__What to work on__: Put each line of the items below into a Markdown table with the columns Row and Line, numbering the rows and skipping blank lines.
____ Entries shown
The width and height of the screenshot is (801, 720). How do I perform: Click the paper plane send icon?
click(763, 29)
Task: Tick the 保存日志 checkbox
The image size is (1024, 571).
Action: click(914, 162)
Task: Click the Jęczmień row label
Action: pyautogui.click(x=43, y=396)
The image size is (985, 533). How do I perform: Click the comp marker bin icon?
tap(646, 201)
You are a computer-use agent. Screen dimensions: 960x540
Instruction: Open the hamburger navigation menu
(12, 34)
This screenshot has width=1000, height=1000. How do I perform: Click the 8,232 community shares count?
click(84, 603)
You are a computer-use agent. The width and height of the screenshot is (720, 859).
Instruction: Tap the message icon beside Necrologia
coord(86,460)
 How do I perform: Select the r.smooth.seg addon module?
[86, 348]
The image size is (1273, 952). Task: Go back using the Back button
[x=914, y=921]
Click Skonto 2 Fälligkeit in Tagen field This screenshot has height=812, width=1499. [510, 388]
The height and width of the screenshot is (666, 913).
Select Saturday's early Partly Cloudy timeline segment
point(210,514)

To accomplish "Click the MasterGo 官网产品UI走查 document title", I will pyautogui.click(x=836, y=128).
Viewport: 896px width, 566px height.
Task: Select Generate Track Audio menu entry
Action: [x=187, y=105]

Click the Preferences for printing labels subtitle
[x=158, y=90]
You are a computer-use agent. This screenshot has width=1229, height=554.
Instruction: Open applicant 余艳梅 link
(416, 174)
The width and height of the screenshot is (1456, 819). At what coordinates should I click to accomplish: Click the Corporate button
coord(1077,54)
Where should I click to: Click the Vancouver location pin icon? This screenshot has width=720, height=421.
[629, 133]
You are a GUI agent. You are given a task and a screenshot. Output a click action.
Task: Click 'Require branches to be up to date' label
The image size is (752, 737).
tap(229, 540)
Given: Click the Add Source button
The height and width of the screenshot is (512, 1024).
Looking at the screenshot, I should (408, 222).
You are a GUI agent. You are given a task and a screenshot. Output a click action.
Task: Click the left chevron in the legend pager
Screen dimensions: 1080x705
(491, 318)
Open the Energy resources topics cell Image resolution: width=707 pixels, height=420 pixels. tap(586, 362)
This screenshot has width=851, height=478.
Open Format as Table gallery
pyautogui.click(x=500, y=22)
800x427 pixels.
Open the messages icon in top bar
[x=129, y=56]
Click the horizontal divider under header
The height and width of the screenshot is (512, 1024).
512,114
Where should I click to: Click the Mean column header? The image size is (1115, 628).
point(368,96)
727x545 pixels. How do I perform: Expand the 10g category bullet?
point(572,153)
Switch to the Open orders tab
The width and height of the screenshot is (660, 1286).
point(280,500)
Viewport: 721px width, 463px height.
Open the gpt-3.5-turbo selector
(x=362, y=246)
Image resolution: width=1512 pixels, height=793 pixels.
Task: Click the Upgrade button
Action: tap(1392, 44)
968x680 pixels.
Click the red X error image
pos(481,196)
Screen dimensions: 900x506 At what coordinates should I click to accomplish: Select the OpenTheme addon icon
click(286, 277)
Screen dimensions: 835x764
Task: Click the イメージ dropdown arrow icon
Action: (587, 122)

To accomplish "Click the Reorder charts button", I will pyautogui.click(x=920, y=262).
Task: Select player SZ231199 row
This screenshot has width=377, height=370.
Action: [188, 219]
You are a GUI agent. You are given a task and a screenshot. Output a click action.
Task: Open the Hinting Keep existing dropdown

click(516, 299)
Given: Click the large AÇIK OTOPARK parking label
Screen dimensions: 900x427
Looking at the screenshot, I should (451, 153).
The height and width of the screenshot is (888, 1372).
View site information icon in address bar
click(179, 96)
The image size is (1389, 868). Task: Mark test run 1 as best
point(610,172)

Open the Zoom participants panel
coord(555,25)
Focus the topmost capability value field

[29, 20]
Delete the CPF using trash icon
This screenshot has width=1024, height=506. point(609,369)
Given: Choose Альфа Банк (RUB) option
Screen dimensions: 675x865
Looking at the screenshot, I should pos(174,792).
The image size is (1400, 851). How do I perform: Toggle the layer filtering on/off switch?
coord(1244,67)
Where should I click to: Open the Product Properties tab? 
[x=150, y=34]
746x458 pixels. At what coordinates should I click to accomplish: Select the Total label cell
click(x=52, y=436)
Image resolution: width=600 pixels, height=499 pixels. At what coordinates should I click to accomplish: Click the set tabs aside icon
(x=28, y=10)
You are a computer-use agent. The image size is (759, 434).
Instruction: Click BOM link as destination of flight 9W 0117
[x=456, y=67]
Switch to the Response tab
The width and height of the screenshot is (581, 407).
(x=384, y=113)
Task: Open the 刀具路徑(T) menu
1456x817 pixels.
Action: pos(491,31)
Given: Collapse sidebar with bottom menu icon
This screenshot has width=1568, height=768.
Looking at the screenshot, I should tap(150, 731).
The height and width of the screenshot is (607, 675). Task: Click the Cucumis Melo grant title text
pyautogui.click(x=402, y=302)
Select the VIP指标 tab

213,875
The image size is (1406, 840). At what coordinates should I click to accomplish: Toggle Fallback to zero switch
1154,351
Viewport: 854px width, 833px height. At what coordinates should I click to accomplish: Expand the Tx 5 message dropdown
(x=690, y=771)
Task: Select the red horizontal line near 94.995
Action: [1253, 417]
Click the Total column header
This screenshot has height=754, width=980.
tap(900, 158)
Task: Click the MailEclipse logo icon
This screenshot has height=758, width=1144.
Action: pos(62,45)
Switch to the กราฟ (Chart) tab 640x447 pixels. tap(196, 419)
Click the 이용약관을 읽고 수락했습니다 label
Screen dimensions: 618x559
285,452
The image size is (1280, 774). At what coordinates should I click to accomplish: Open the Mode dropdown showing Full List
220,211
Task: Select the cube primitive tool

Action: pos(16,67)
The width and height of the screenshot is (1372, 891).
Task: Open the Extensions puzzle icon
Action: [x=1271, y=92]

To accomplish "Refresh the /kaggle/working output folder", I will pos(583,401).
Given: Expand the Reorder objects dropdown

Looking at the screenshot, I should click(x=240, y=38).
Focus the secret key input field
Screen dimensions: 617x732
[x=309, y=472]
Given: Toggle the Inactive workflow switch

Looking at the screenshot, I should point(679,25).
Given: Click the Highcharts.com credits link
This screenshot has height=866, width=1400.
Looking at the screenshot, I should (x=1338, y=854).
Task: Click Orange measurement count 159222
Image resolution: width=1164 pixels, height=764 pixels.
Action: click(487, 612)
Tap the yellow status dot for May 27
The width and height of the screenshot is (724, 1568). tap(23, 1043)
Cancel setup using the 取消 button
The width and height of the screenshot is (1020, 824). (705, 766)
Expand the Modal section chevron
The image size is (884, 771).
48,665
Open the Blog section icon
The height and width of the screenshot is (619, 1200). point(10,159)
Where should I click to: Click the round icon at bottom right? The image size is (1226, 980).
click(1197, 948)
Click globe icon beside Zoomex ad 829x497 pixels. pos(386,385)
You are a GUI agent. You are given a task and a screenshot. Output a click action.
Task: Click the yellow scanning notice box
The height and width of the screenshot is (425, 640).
________
__Exercise solution__:
| Row | Line |
|---|---|
| 1 | The width and height of the screenshot is (801, 720). How do I perform: Click the paper plane send icon? |
| 2 | click(763, 29) |
| 3 | Task: Tick the 保存日志 checkbox |
| 4 | The image size is (1024, 571). |
| 5 | Action: click(914, 162) |
| 6 | Task: Click the Jęczmień row label |
| 7 | Action: pyautogui.click(x=43, y=396) |
| 8 | The image size is (985, 533). How do I perform: Click the comp marker bin icon? |
| 9 | tap(646, 201) |
| 10 | You are a computer-use agent. Screen dimensions: 960x540 |
| 11 | Instruction: Open the hamburger navigation menu |
| 12 | (12, 34) |
| 13 | This screenshot has width=1000, height=1000. How do I perform: Click the 8,232 community shares count? |
| 14 | click(84, 603) |
| 15 | You are a computer-use agent. The width and height of the screenshot is (720, 859). |
| 16 | Instruction: Tap the message icon beside Necrologia |
| 17 | coord(86,460) |
| 18 |  How do I perform: Select the r.smooth.seg addon module? |
| 19 | [86, 348] |
| 20 | The image size is (1273, 952). Task: Go back using the Back button |
| 21 | [x=914, y=921] |
| 22 | Click Skonto 2 Fälligkeit in Tagen field This screenshot has height=812, width=1499. [510, 388] |
| 23 | The height and width of the screenshot is (666, 913). |
| 24 | Select Saturday's early Partly Cloudy timeline segment |
| 25 | point(210,514) |
| 26 | To accomplish "Click the MasterGo 官网产品UI走查 document title", I will pyautogui.click(x=836, y=128). |
| 27 | Viewport: 896px width, 566px height. |
| 28 | Task: Select Generate Track Audio menu entry |
| 29 | Action: [x=187, y=105] |
| 30 | Click the Preferences for printing labels subtitle |
| 31 | [x=158, y=90] |
| 32 | You are a computer-use agent. This screenshot has width=1229, height=554. |
| 33 | Instruction: Open applicant 余艳梅 link |
| 34 | (416, 174) |
| 35 | The width and height of the screenshot is (1456, 819). At what coordinates should I click to accomplish: Click the Corporate button |
| 36 | coord(1077,54) |
| 37 | Where should I click to: Click the Vancouver location pin icon? This screenshot has width=720, height=421. |
| 38 | [629, 133] |
| 39 | You are a GUI agent. You are given a task and a screenshot. Output a click action. |
| 40 | Task: Click 'Require branches to be up to date' label |
| 41 | The image size is (752, 737). |
| 42 | tap(229, 540) |
| 43 | Given: Click the Add Source button |
| 44 | The height and width of the screenshot is (512, 1024). |
| 45 | Looking at the screenshot, I should (408, 222). |
| 46 | You are a GUI agent. You are given a task and a screenshot. Output a click action. |
| 47 | Task: Click the left chevron in the legend pager |
| 48 | Screen dimensions: 1080x705 |
| 49 | (491, 318) |
| 50 | Open the Energy resources topics cell Image resolution: width=707 pixels, height=420 pixels. tap(586, 362) |
| 51 | This screenshot has width=851, height=478. |
| 52 | Open Format as Table gallery |
| 53 | pyautogui.click(x=500, y=22) |
| 54 | 800x427 pixels. |
| 55 | Open the messages icon in top bar |
| 56 | [x=129, y=56] |
| 57 | Click the horizontal divider under header |
| 58 | The height and width of the screenshot is (512, 1024). |
| 59 | 512,114 |
| 60 | Where should I click to: Click the Mean column header? The image size is (1115, 628). |
| 61 | point(368,96) |
| 62 | 727x545 pixels. How do I perform: Expand the 10g category bullet? |
| 63 | point(572,153) |
| 64 | Switch to the Open orders tab |
| 65 | The width and height of the screenshot is (660, 1286). |
| 66 | point(280,500) |
| 67 | Viewport: 721px width, 463px height. |
| 68 | Open the gpt-3.5-turbo selector |
| 69 | (x=362, y=246) |
| 70 | Image resolution: width=1512 pixels, height=793 pixels. |
| 71 | Task: Click the Upgrade button |
| 72 | Action: tap(1392, 44) |
| 73 | 968x680 pixels. |
| 74 | Click the red X error image |
| 75 | pos(481,196) |
| 76 | Screen dimensions: 900x506 At what coordinates should I click to accomplish: Select the OpenTheme addon icon |
| 77 | click(286, 277) |
| 78 | Screen dimensions: 835x764 |
| 79 | Task: Click the イメージ dropdown arrow icon |
| 80 | Action: (587, 122) |
| 81 | To accomplish "Click the Reorder charts button", I will pyautogui.click(x=920, y=262). |
| 82 | Task: Select player SZ231199 row |
| 83 | This screenshot has width=377, height=370. |
| 84 | Action: [188, 219] |
| 85 | You are a GUI agent. You are given a task and a screenshot. Output a click action. |
| 86 | Task: Open the Hinting Keep existing dropdown |
| 87 | click(516, 299) |
| 88 | Given: Click the large AÇIK OTOPARK parking label |
| 89 | Screen dimensions: 900x427 |
| 90 | Looking at the screenshot, I should (451, 153). |
| 91 | The height and width of the screenshot is (888, 1372). |
| 92 | View site information icon in address bar |
| 93 | click(179, 96) |
| 94 | The image size is (1389, 868). Task: Mark test run 1 as best |
| 95 | point(610,172) |
| 96 | Open the Zoom participants panel |
| 97 | coord(555,25) |
| 98 | Focus the topmost capability value field |
| 99 | [29, 20] |
| 100 | Delete the CPF using trash icon |
| 101 | This screenshot has width=1024, height=506. point(609,369) |
| 102 | Given: Choose Альфа Банк (RUB) option |
| 103 | Screen dimensions: 675x865 |
| 104 | Looking at the screenshot, I should pos(174,792). |
| 105 | The image size is (1400, 851). How do I perform: Toggle the layer filtering on/off switch? |
| 106 | coord(1244,67) |
| 107 | Where should I click to: Open the Product Properties tab?  |
| 108 | [x=150, y=34] |
| 109 | 746x458 pixels. At what coordinates should I click to accomplish: Select the Total label cell |
| 110 | click(x=52, y=436) |
| 111 | Image resolution: width=600 pixels, height=499 pixels. At what coordinates should I click to accomplish: Click the set tabs aside icon |
| 112 | (x=28, y=10) |
| 113 | You are a computer-use agent. The image size is (759, 434). |
| 114 | Instruction: Click BOM link as destination of flight 9W 0117 |
| 115 | [x=456, y=67] |
| 116 | Switch to the Response tab |
| 117 | The width and height of the screenshot is (581, 407). |
| 118 | (x=384, y=113) |
| 119 | Task: Open the 刀具路徑(T) menu |
| 120 | 1456x817 pixels. |
| 121 | Action: pos(491,31) |
| 122 | Given: Collapse sidebar with bottom menu icon |
| 123 | This screenshot has width=1568, height=768. |
| 124 | Looking at the screenshot, I should tap(150, 731). |
| 125 | The height and width of the screenshot is (607, 675). Task: Click the Cucumis Melo grant title text |
| 126 | pyautogui.click(x=402, y=302) |
| 127 | Select the VIP指标 tab |
| 128 | 213,875 |
| 129 | The image size is (1406, 840). At what coordinates should I click to accomplish: Toggle Fallback to zero switch |
| 130 | 1154,351 |
| 131 | Viewport: 854px width, 833px height. At what coordinates should I click to accomplish: Expand the Tx 5 message dropdown |
| 132 | (x=690, y=771) |
| 133 | Task: Select the red horizontal line near 94.995 |
| 134 | Action: [1253, 417] |
| 135 | Click the Total column header |
| 136 | This screenshot has height=754, width=980. |
| 137 | tap(900, 158) |
| 138 | Task: Click the MailEclipse logo icon |
| 139 | This screenshot has height=758, width=1144. |
| 140 | Action: pos(62,45) |
| 141 | Switch to the กราฟ (Chart) tab 640x447 pixels. tap(196, 419) |
| 142 | Click the 이용약관을 읽고 수락했습니다 label |
| 143 | Screen dimensions: 618x559 |
| 144 | 285,452 |
| 145 | The image size is (1280, 774). At what coordinates should I click to accomplish: Open the Mode dropdown showing Full List |
| 146 | 220,211 |
| 147 | Task: Select the cube primitive tool |
| 148 | Action: pos(16,67) |
| 149 | The width and height of the screenshot is (1372, 891). |
| 150 | Task: Open the Extensions puzzle icon |
| 151 | Action: [x=1271, y=92] |
| 152 | To accomplish "Refresh the /kaggle/working output folder", I will pos(583,401). |
| 153 | Given: Expand the Reorder objects dropdown |
| 154 | Looking at the screenshot, I should click(x=240, y=38). |
| 155 | Focus the secret key input field |
| 156 | Screen dimensions: 617x732 |
| 157 | [x=309, y=472] |
| 158 | Given: Toggle the Inactive workflow switch |
| 159 | Looking at the screenshot, I should point(679,25). |
| 160 | Given: Click the Highcharts.com credits link |
| 161 | This screenshot has height=866, width=1400. |
| 162 | Looking at the screenshot, I should (x=1338, y=854). |
| 163 | Task: Click Orange measurement count 159222 |
| 164 | Image resolution: width=1164 pixels, height=764 pixels. |
| 165 | Action: click(487, 612) |
| 166 | Tap the yellow status dot for May 27 |
| 167 | The width and height of the screenshot is (724, 1568). tap(23, 1043) |
| 168 | Cancel setup using the 取消 button |
| 169 | The width and height of the screenshot is (1020, 824). (705, 766) |
| 170 | Expand the Modal section chevron |
| 171 | The image size is (884, 771). |
| 172 | 48,665 |
| 173 | Open the Blog section icon |
| 174 | The height and width of the screenshot is (619, 1200). point(10,159) |
| 175 | Where should I click to: Click the round icon at bottom right? The image size is (1226, 980). |
| 176 | click(1197, 948) |
| 177 | Click globe icon beside Zoomex ad 829x497 pixels. pos(386,385) |
| 178 | You are a GUI agent. You are given a task and a screenshot. Output a click action. |
| 179 | Task: Click the yellow scanning notice box |
| 180 | The height and width of the screenshot is (425, 640). |